Reading passage:
This Trump plan, if implemented, will do the modern equivalent. By rewarding Putin’s unprovoked invasion of Ukraine based on his obsession with making it part of Mother Russia, the U.S. will be putting the whole European Union under Putin’s thumb. Trump’s message to our allies will be clear: Don’t provoke Putin, because as long as I am commander in chief, the United States will pay no price and we will bear no burden in the defense of your freedom.

Which is why, if this plan is forced on Ukraine as is, we will need to add a new verb to the diplomatic lexicon: “Trumped” — to be sold out by an American president, for reasons none of his citizens understand (but surely there are reasons). And history will never forget the men who did it — Donald Trump, Steve Witkoff, Marco Rubio, Dan Driscoll — for their shame will be everlasting.

As a Wall Street Journal editorial on Friday put it: “Mr. Trump may figure he can finally wash his hands of Ukraine if Europe and Ukraine reject his offer. He’s clearly sick of dealing with the war. But appeasing Mr. Putin would haunt the rest of his presidency. If Mr. Trump thinks American voters hate war, wait until he learns how much they hate dishonor. … A bad deal in Ukraine would broadcast to U.S. enemies that they can seize what they want with force or nuclear blackmail or by pressing on until America loses interest.”

Directions:
1: In the commentary on the Trump plan for Ukraine, what reason does the quoted Wall Street Journal editorial give for why a bad deal in Ukraine would be harmful?
2: Continue the commentary on the Trump plan for Ukraine from the end of the Wall Street Journal quotation.

Material provided:
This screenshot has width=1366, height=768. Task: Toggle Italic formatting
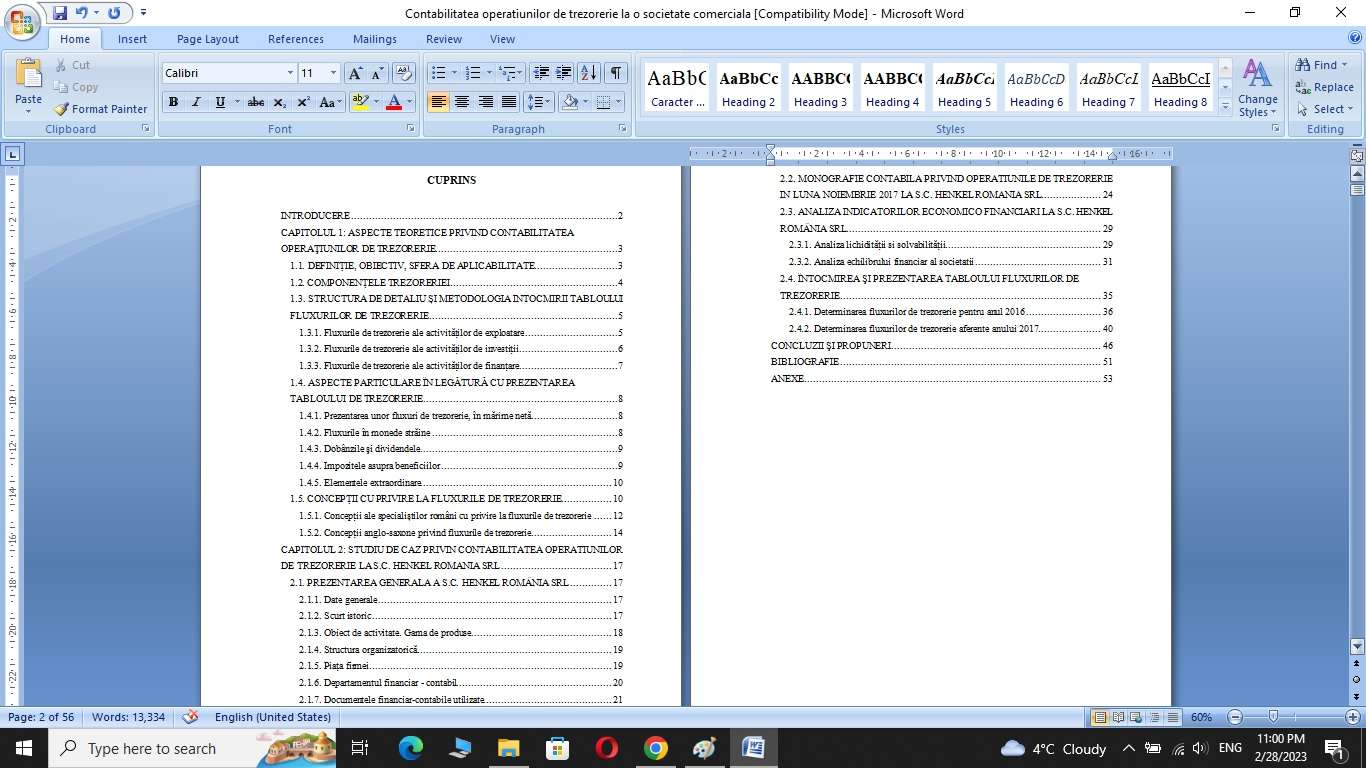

Outputs for the tasks:
1: The editorial says a bad deal would signal to U.S. enemies that they can take what they want through force, through nuclear blackmail, or by pressing on until America loses interest.

2:
Mind you, I am not at all against a negotiated solution. Indeed, from the beginning of this war I have made the point that it will end only with a “dirty deal.” But it cannot be a filthy deal, and the Trump plan is what history will call a filthy deal.

Even before you get to the key details, think of how absurd it is for Trump to strike a deal with Putin and not even include Ukraine and our European allies in the negotiations until they were virtually done. Trump then declared it must be accepted by Thursday, as if Ukraine’s president, Volodymyr Zelensky, who has a parliament that he needs to win acceptance from, could possibly do so by then, even if he wanted to.

As my Times colleague David Sanger observed in his analysis of the plan’s content: “Many of the 28 points in the proposed Russia-Ukraine peace plan offered by the White House read like they had been drafted in the Kremlin. They reflect almost all Mr. Putin’s maximalist demands.”

Ukraine would have to formally give Russia all the territory it has declared for itself in eastern Ukraine’s Donetsk and Luhansk regions. The United States would recognize that as Russian territory. No NATO forces could be based inside Ukraine to ensure that Russia could never invade again. The Ukrainian military would be capped at 600,000 troops, a 25 percent cut from current levels, and it would be barred from possessing long-range weapons that could reach Russia. Kyiv would receive vague security guarantees from the U.S. against a Russian re-invasion (but who in Ukraine, or Moscow, would trust them coming from Trump?).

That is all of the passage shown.